Jean-Luc Godard dijó una vez que no se trata de hacer películas políticas, sino de hacer políticamente las películas: una diferencia pequeña y crucial. Eso es exactamente lo que hace Adela Picón. Ninguna de sus obras proclama un mensaje, pero cada una está creada con la conciencia de que el arte es siempre un producto de su entorno social. Al término de su estancia en el norte de África, la artista viajó por Marruecos hasta Tánger, ahora como turista y con un mal presentimiento. La "maravillosa luz" de Tánger le recordó las pinturas de Paul Klee en su viaje a Túnez en 1914. "Puedo imaginarme", escribe, "cómo habría sido haber venido aquí a pintar, y siento una especie de desolación".

¿Ya no puede un artista simplemente viajar a algún lugar para pintar? "Sí, siempre puedes pintar en cualquier lugar", responde ella. Pero no suena realmente convincente, especialmente de parte de ella, que por lo demás es tan cuidadosa de llamar a las cosas por su nombre propio. En cualquier caso, cuesta imaginar que Adela Picón vuelva a ir a Melilla sólo a pintar. Pronto volvería con los niños de la calle.

Pasolini allá y acá

Vive en Berna, Suiza, desde hace unos 30 años, interrumpida repetidamente por estancias en Girona, Cataluña.

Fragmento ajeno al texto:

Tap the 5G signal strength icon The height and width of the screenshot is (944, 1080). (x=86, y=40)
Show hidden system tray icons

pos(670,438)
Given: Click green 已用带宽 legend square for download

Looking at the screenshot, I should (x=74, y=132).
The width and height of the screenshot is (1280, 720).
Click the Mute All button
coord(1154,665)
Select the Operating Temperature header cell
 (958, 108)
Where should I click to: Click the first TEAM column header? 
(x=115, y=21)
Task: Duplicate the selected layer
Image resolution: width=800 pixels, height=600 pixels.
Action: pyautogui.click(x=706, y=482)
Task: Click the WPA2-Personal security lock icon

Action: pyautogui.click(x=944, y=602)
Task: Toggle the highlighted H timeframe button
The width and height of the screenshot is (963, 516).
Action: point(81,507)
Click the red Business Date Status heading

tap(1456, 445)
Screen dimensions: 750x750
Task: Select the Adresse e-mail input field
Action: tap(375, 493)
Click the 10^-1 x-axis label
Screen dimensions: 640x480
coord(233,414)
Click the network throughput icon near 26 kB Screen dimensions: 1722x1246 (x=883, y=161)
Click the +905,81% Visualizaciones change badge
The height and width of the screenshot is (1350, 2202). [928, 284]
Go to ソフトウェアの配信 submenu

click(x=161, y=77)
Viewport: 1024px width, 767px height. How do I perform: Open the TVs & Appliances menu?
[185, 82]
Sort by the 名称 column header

Se siente bien aquí y aprecia las ventajas de un país cuya paz interior se basa en la prosperidad, la democracia directa y la paz laboral duradera. A veces, sin embargo, es casi demasiado tranquilo para ella y la escena artística no es lo suficientemente política.

¿Dónde está su verdadero hogar? Incluso si te sientas frente a ella frente en bar del Progr, un centro cultural en Berna que los artistas han tomado después de un comienzo creativo impulsado por el ayuntamiento, un pedazo de nuevo hogar que ella también comparte, España parece más cerca. Y otra historia. Tenía 14 años cuando vio películas de Pasolini en el cine del pueblo donde vivía su familia en ese momento; en proyecciones secretas, las obras del italiano estaban en la lista roja de la censura. Nosotros, en cambio, fuimos al cine estudio más cercano para ver a Pasolini. "La huella perdida", dice Adela Picón, "es mi huella perdida". Allí donde todo empezó, en Melilla, recogió su rastro.